South Lakeland District Council was prosecuted by the Health and Safety Executive (HSE) following an investigation that found the local authority had failed to tackle the risks from reversing vehicles.
Carlisle Crown Court heard the first incident happened on a single-track lane off Easedale Road in Grasmere on 2 June 2010. Mary Cook had been walking down the track while on holiday with her husband when she was struck by a reversing rubbish truck. The 54-year-old from Nottingham died from her injuries.
The driver pleaded guilty to causing death by careless driving in a separate prosecution. However, the HSE investigation also found that it was normal practice for 7.5 tonne bin lorries to reverse down the long track to reach a holiday rental home, without a council employee walking behind to guide the driver.
The court was told the council should have reviewed all its bin collection rounds following the incident to eliminate reversing whenever possible, or to make sure employees guided drivers from behind vehicles when there was no other option but to reverse.

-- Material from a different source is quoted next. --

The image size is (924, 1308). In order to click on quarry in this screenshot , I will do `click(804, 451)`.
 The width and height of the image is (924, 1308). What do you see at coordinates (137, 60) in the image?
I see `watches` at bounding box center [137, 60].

This did not happen and instead reversing was actually introduced at St Mary's School on Prince’s Road in Windermere where the second incident occurred.
The council had been carrying out fortnightly collections of recycling waste from outside the school gates for a term when it changed its system and instead began reversing the trucks onto the school grounds to collect the rubbish.
On 17 March 2011, council employee Dorothy Harkes, 58, from Ulverston, was walking behind a rubbish truck to guide the driver when she was struck, causing fatal injuries.
The driver of the vehicle was also convicted of causing death by careless driving but the HSE investigation concluded that there had been no need for council trucks to reverse onto the school grounds.
South Lakeland District Council was fined £120,000 and ordered to pay £50,000 in prosecution costs after pleading guilty to two breaches of the Health and Safety at Work etc Act 1974.